Yukarıda anlattığımız farklılıklar araçlarda farklı aksam ve parçalar ile tolere edilip her iki aracın da verimi, konforu arttırılarak kullanıcıya sunulur. Örneğin gürültü sorunu izolasyon ile, titreşim problemi araç şasisi üzerine titreşim sönümleyiciler ile, moment değişimleri vites kutuları ile, elektrik motorlarının sessizliği ses için kullanılan aksamlar ile çözülebilir. Böylece araçlar kullanıcı için konforlu ve problemsiz hale gelir. İçten yanmalı motorlar ile çalışan araçlar ve elektrik motoru ile çalışan araçların en büyük farkının motorların kullandığı enerji yöntemi olduğunu açıklamıştık.  Bu enerji farkı araç aksamlarında da farklılıklar oluşmasına sebebiyet vermektedir.  Sıvı yakıt depoları yerine elektrik bataryaları araçlara montajlanarak motorun çalışması için gereken enerji araç üzerinde depolanmış olur. Araç yakıt depoları farklı teknolojiler ile çözüme kavuşturulmuştur. Burada dikkat etmemiz gereken bu depoların doldurulması ve içerisinde bulunan enerji ile gidilecek menzildir. Elektrikli araçların günümüzde yaygın olarak kullanılmamasının en büyük etkeni depoların istenilen sürede ve yerde doldurulamıyor olmasıdır. Bu durumu açıklamak için bir örnek verecek olursak: Sıvı yakıt ile çalışan bir aracın deposunun ancak gideceğimiz yolun dörtte birine yetecek yakıt doluyken yola çıktığımızda otoyol üzerinde belli aralıklar ile kurulan yakıt istasyonlarından araç deposunu 10-15 dakika gibi kısa bir sürede doldurup yolumuza zaman kaybetmeden devam edebiliriz. Aynı şartlar altında elektrikli bir araç ile yola çıkmış olsak araç bataryasını doldurmak için kısa bir süre yeterli olmayacaktır. Biz bataryanın kısa bir sürede dolacağını varsayarak yola çıkmış olsak bile bataryayı doldurmak için gerekli olan düzeneğe sahip yakıt istasyonunu hemen bulamayacağız. Bu sorun elektrikli araç teknolojisinin ilerlemesinde ve elektrikli araçların yaygın kullanımında bir büyük bir etmen olarak görülmektedir. Elbette bu durumu ortadan kaldırmak için gerekli dolum teknolojisi ve otoyollara sıvı yakıt istasyonlarında olduğu gibi elektrik istasyonlarının kurulması için yatırım planlamaları yapılmaktadır.

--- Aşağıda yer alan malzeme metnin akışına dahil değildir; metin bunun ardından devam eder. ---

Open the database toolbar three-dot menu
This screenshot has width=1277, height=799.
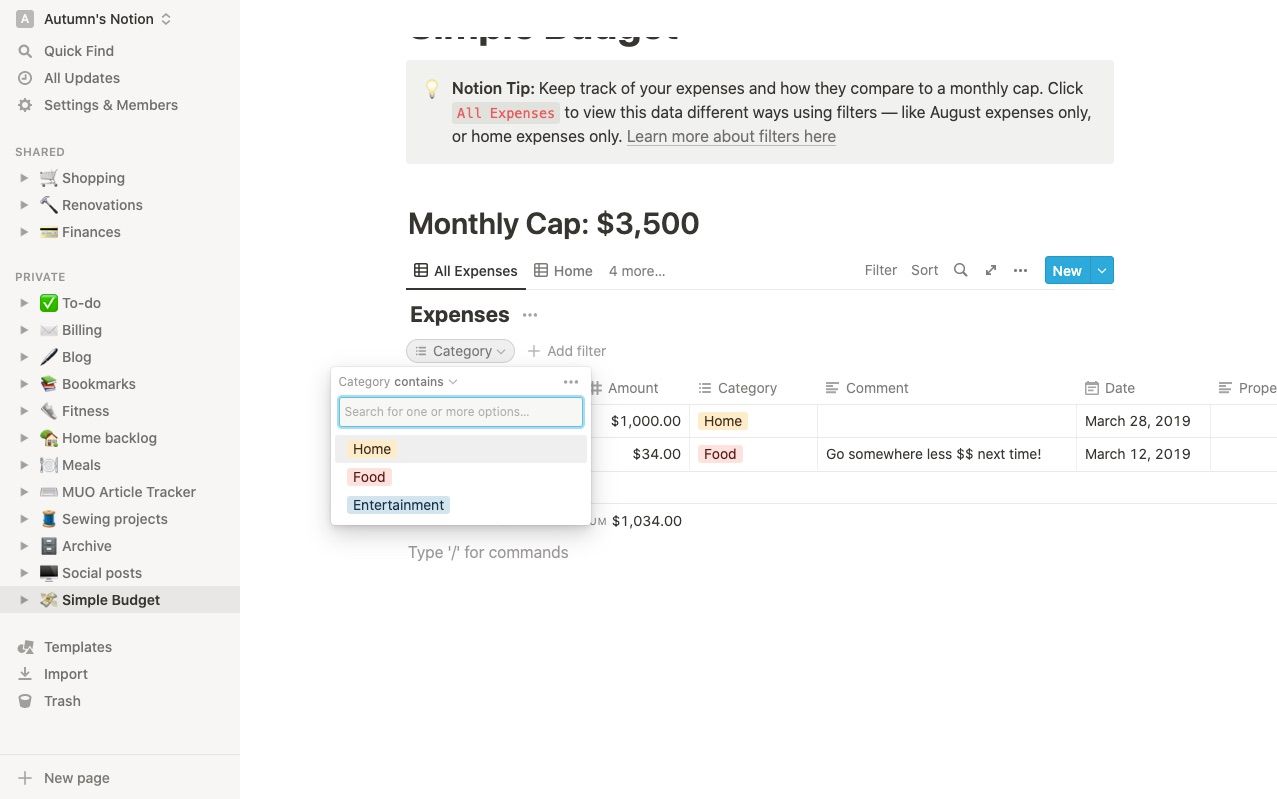[1020, 270]
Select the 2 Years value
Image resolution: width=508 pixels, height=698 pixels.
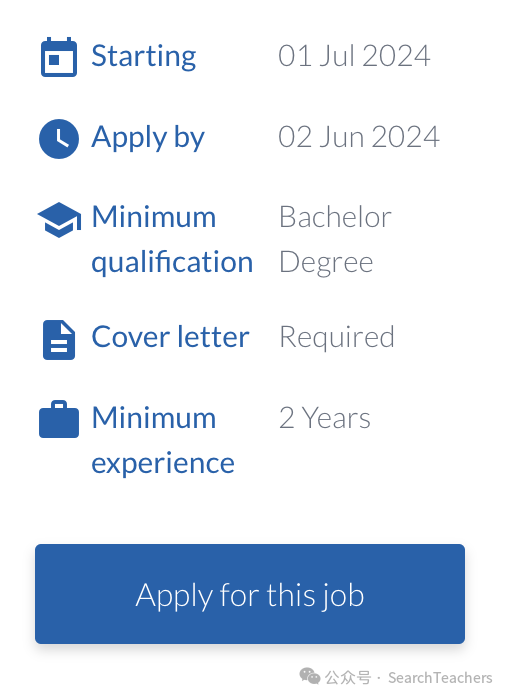(x=325, y=418)
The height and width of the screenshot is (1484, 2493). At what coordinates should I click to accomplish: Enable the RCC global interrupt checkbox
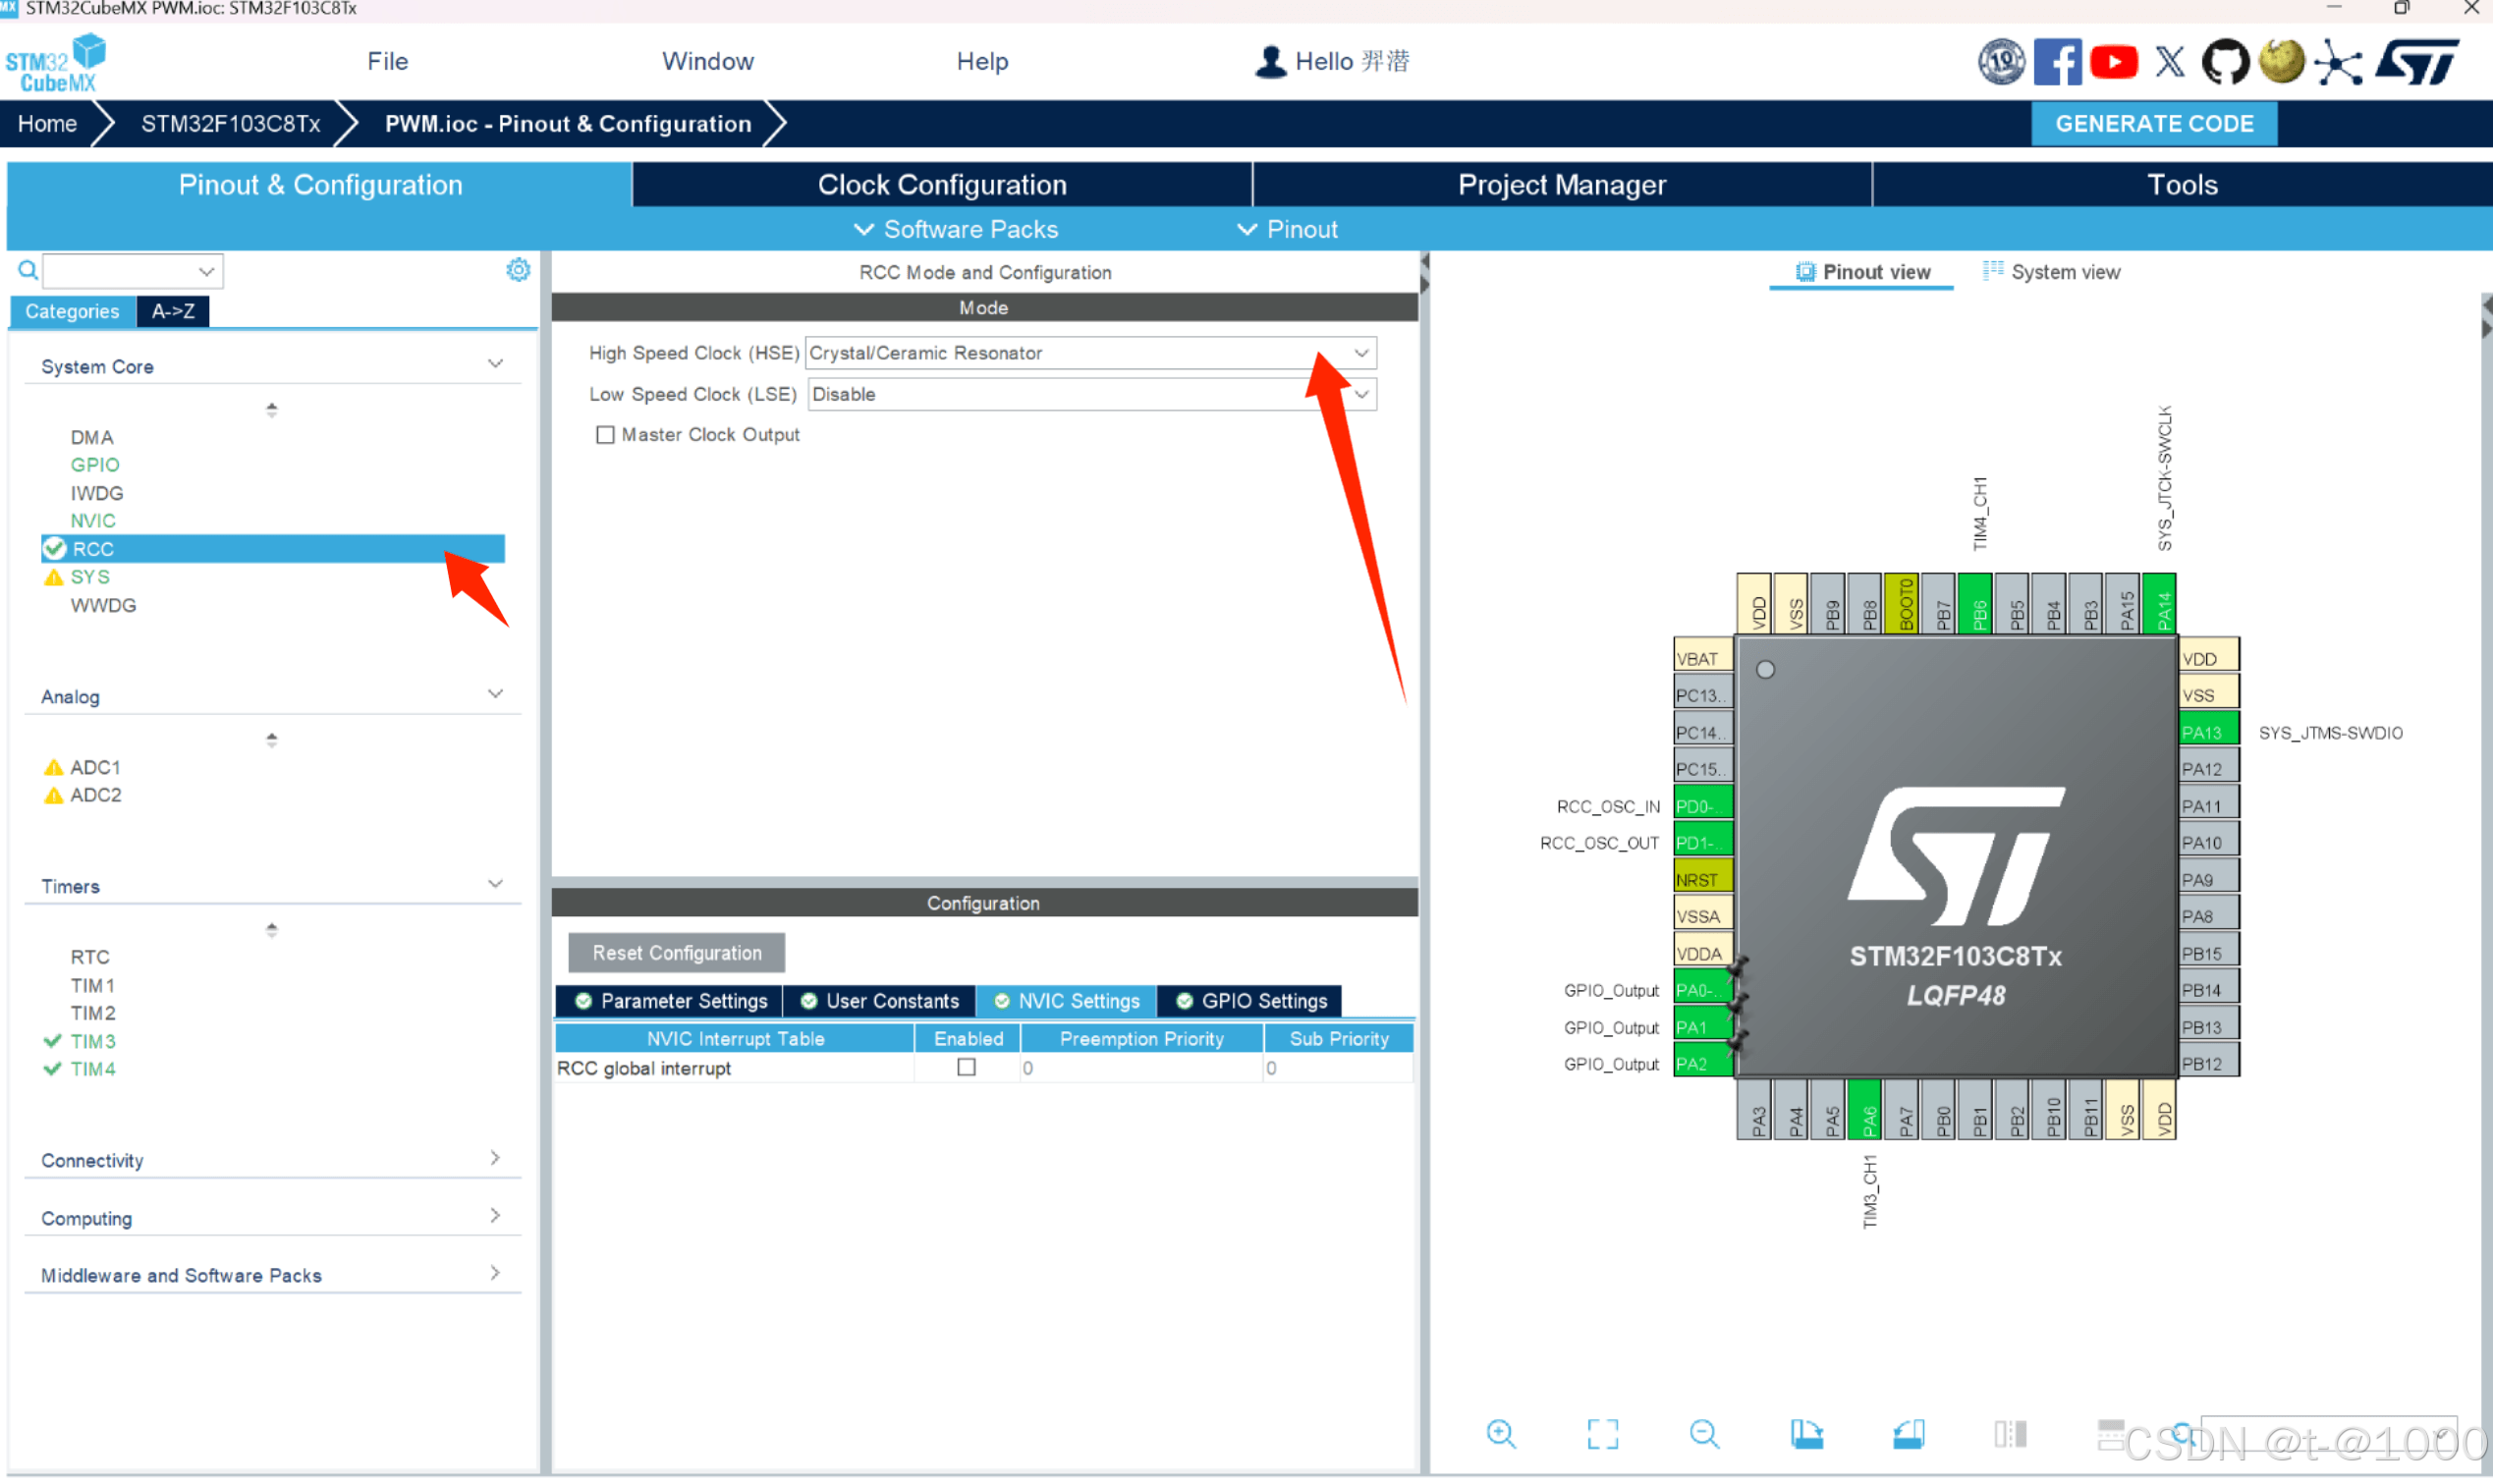click(966, 1067)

Elektrikli Araçların Yaygınlaşması Aşamaları

Elektrikli araçların halkın kullanımına yaygın olarak açılmasının elbette aşamaları olacaktır. Bu aşamalardan ilk adımın taşımacılık sektöründe olabileceği düşünülmekte ve ülkemizde de bu yönde gelişmeler yaşanmaktadır. Elektrikli araçların yaygın kullanımı için batarya dolum sürelerinin ve şarj istasyonlarının yaygın olmamasının engel olarak görüleceğini aktarmıştık.  Mühendislik alanında sorunların tek bir çözüm yolu olmadığının bilincindeyiz. Bazen bir konumda engel olarak gördüğümüz durumlar farklı alanlarda tahmin ettiğimiz sorunlara yol açmayabilir ya da bu sorunları gidermek için daha basit çözümler üretilip sorun ortadan kaldırılabilir.

Elektrikli araçlarda olan şarj süresi ve şarj problemi günümüzde şehir içi taşımacılıkta ortadan kaldırılabilir. Bunun farklı çözüm yolları elbette olacaktır. Ancak ilk elden problemin çözüm kaynağı şarj süresinin, sıvı yakıt depolarının dolma süresi ile eş değer duruma getirilmesi veya araç güzergâhlarına belli aralıklar ile şarj istasyonlarının kurulması gerekmemektedir Bu sorun için kısaca düşündüğümüzde bile birçok çözüm aklımıza gelebilir. Bilindiği üzere sıvı yakıt ile çalışan şehir içi otobüslerinde yakıt depolarının doldurulması için araçların park yerlerine geri dönmesi gerekmektedir. Aynı güzergâhta elektrikli otobüslerin çalıştığı düşünülecek olursak yakıt pillerinin doldurulması için araçların yine araç park yerlerine dönmesi gerecektir. Böylece araç park yerlerine elektrikli araçlar için dolum istasyonlarının yeterli sayıda kurulması menzil sorununu ortadan kaldıracaktır.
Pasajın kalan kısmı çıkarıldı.